• **AIM**: Reproduce everything in the records below, from the line containing "Clear the Last Month time filter" down to the end of the records, word for word, and leave the pictures out of your answer.

• **DATASET**:
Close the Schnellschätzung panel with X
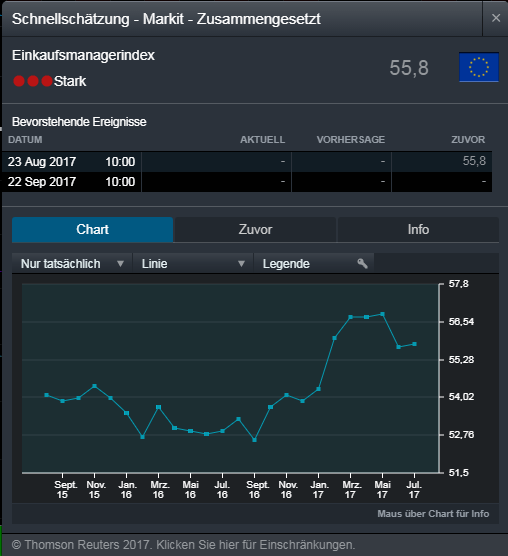508x556 pixels. (x=496, y=18)
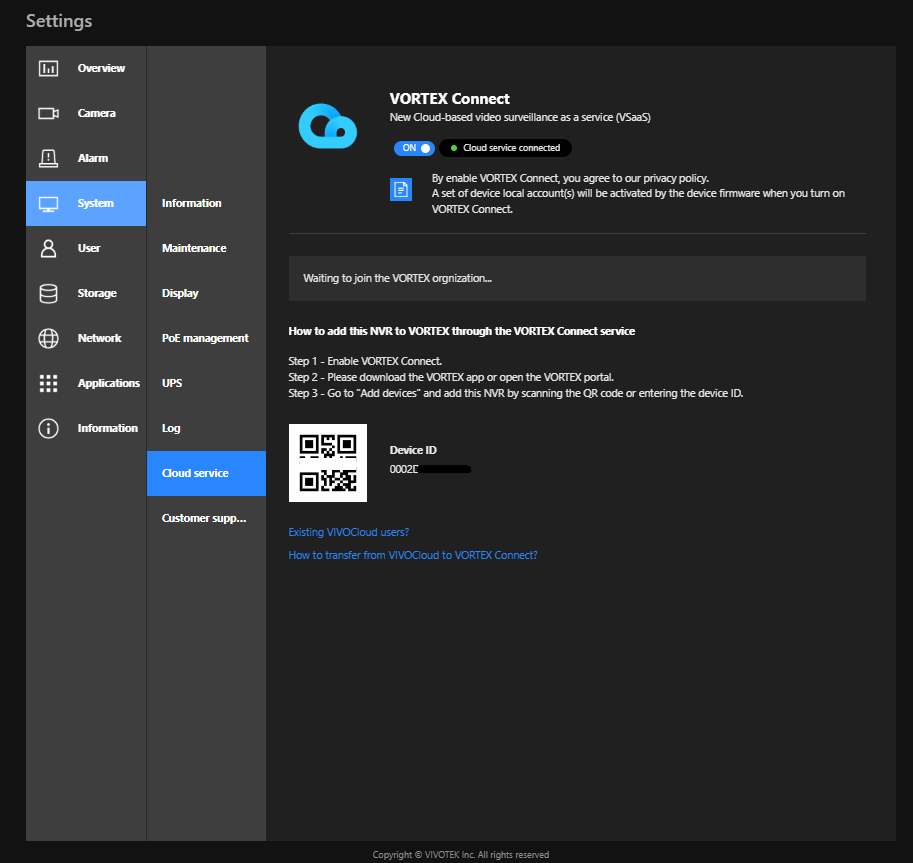Click the Network globe icon

pyautogui.click(x=48, y=338)
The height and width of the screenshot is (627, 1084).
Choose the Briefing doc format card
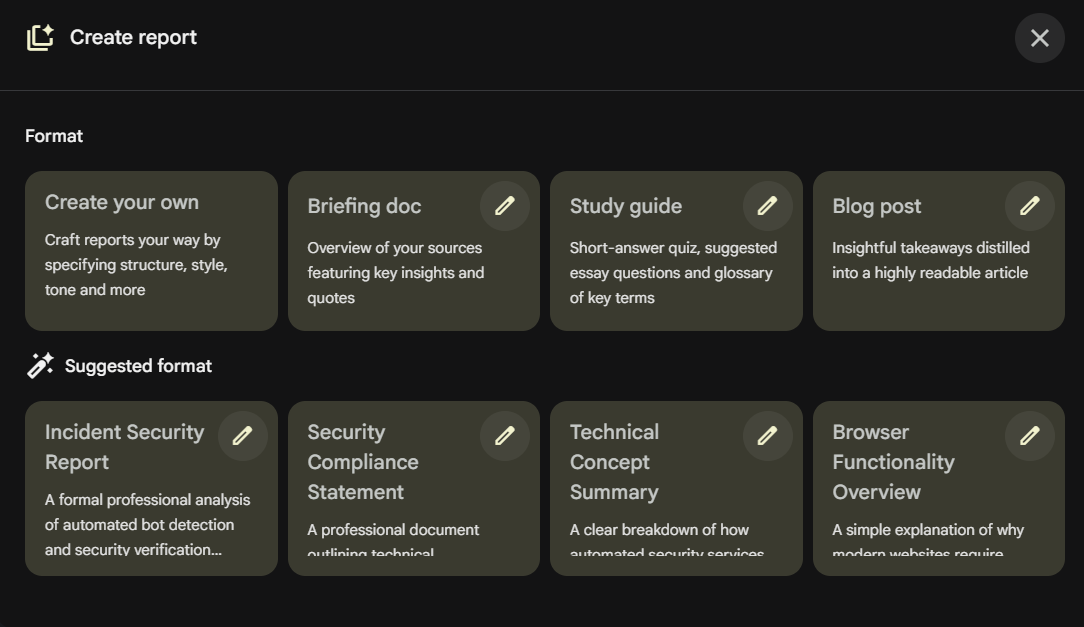point(413,251)
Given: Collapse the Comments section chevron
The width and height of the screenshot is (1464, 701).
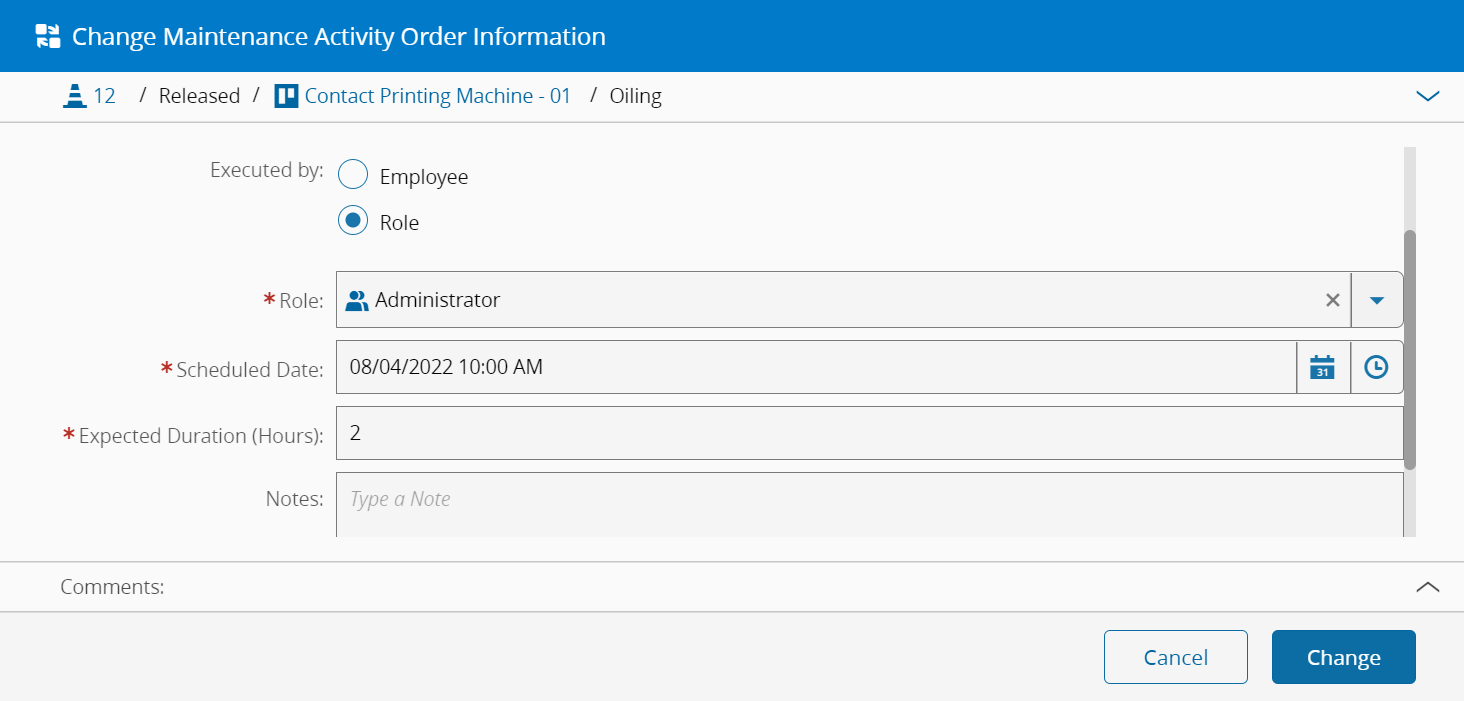Looking at the screenshot, I should (1427, 587).

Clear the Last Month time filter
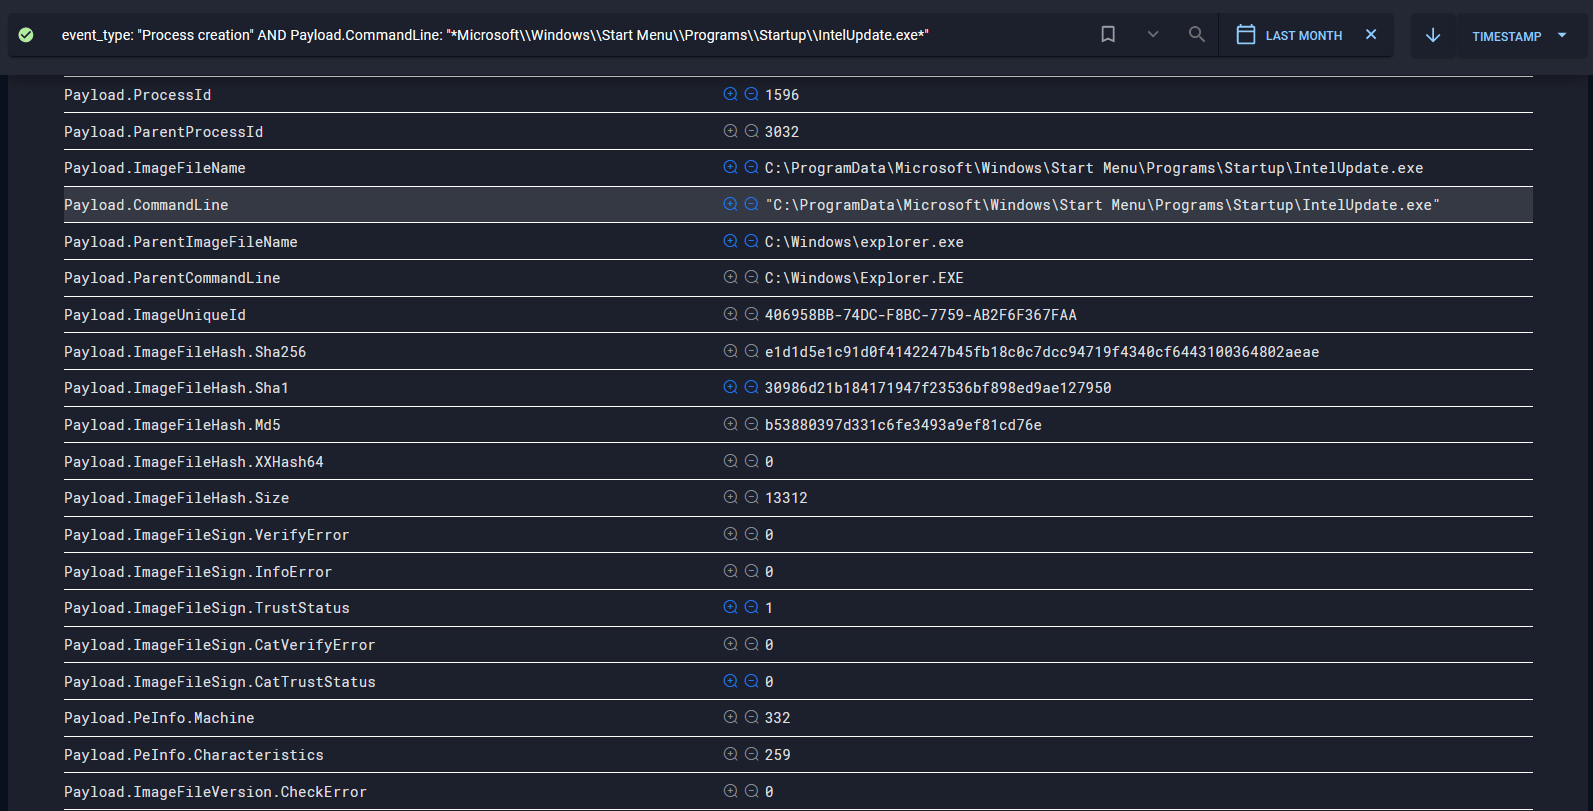pos(1371,35)

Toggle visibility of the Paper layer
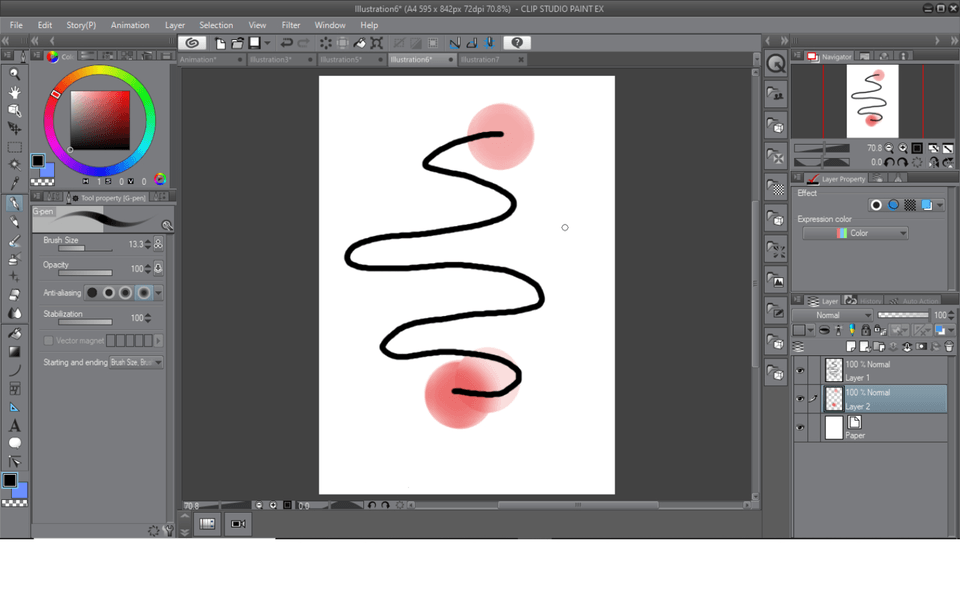[798, 428]
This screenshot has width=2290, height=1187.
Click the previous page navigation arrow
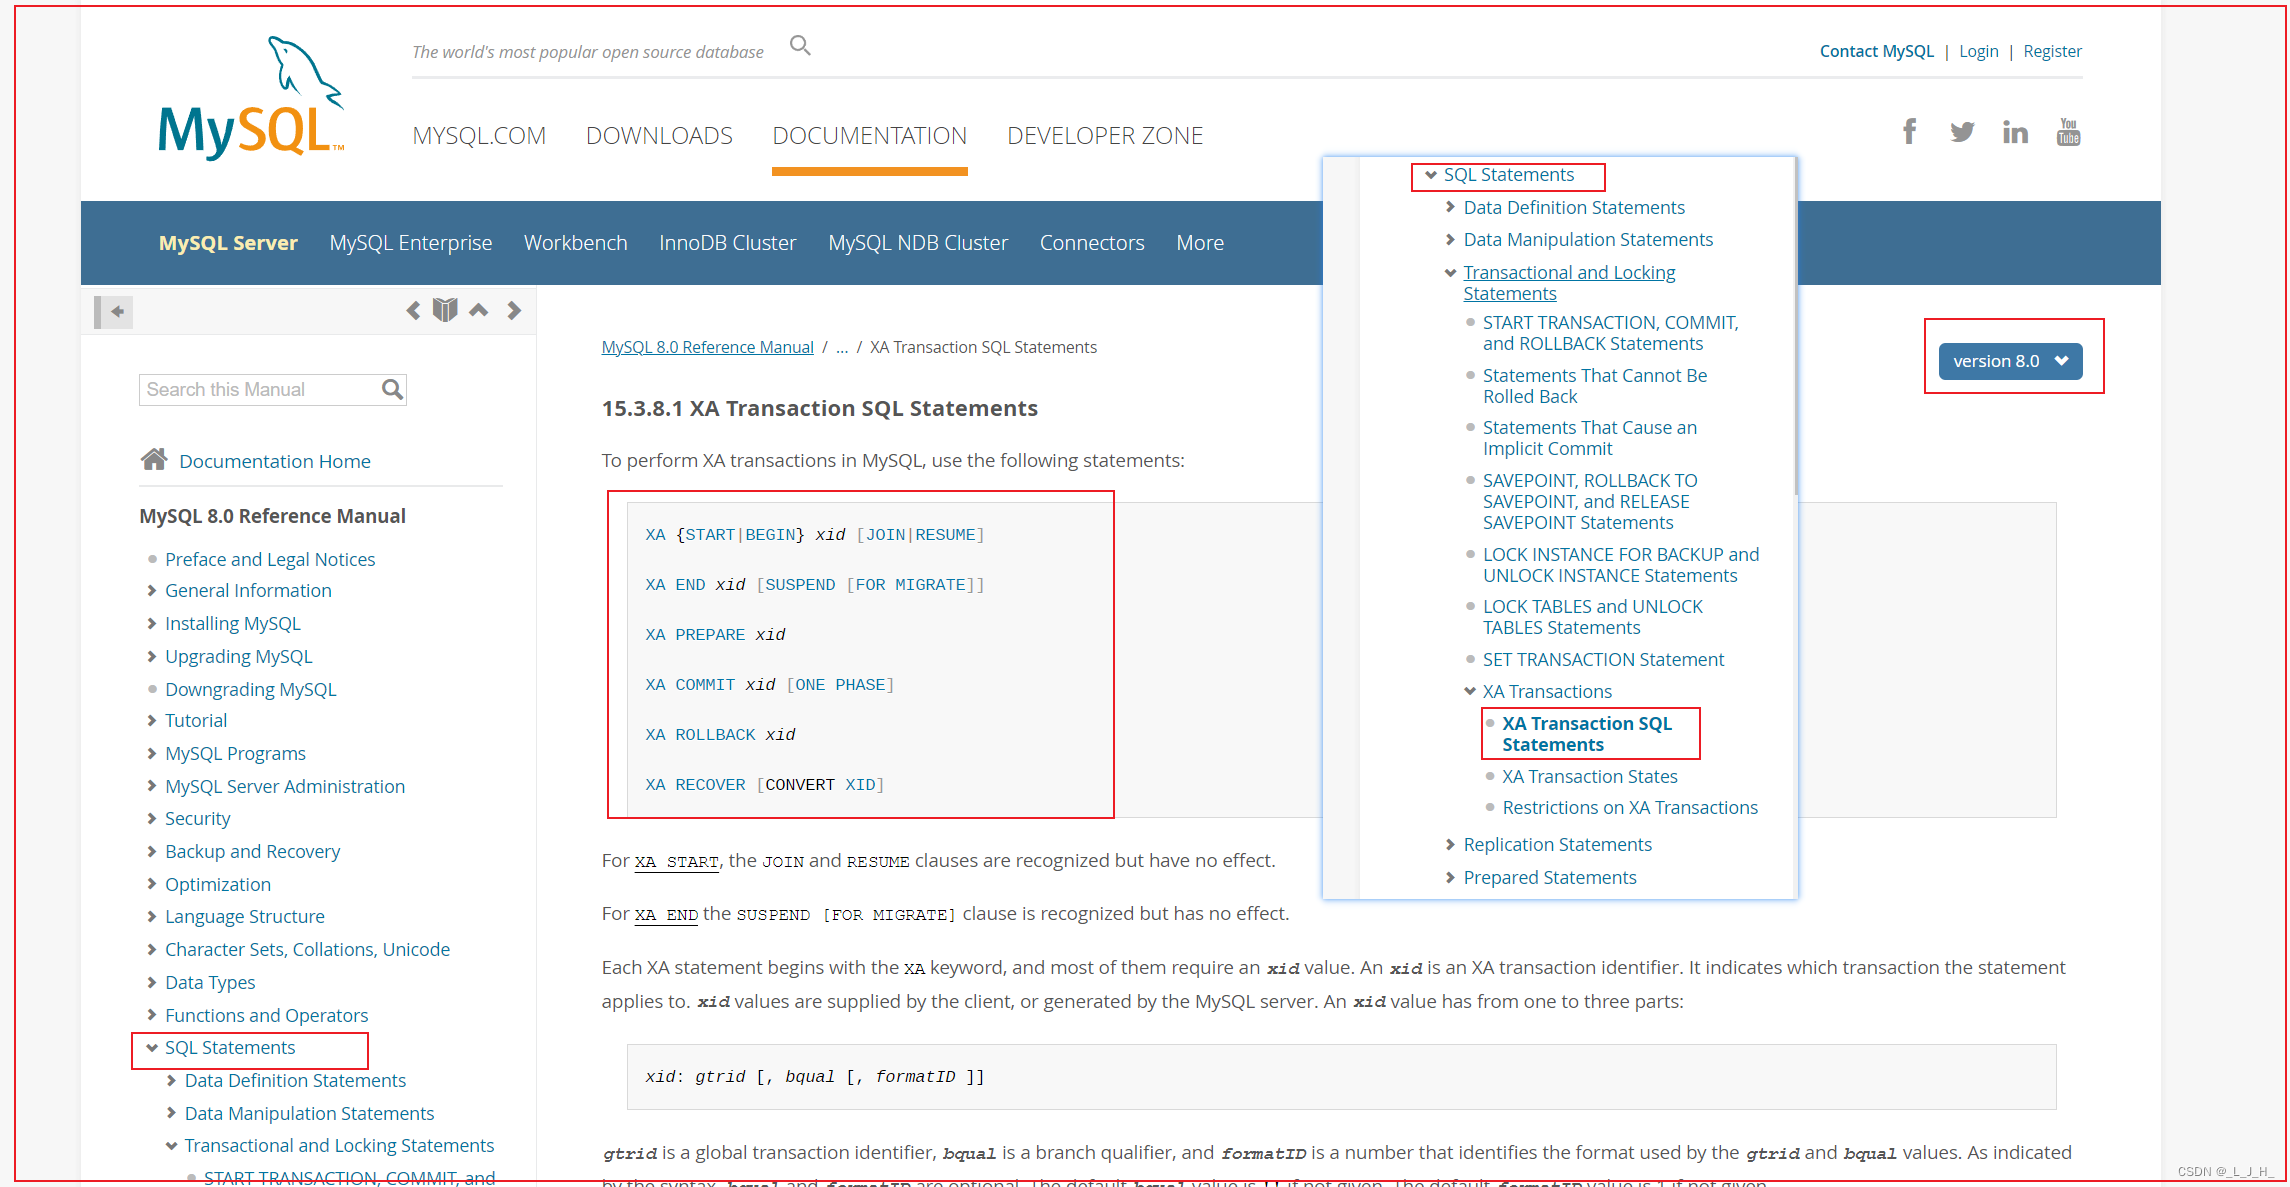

• **RESPONSE TO THIS TASK**:
Clear the Last Month time filter
pos(1371,35)

Toggle visibility of the Paper layer
[798, 428]
This screenshot has width=2290, height=1187.
Click the previous page navigation arrow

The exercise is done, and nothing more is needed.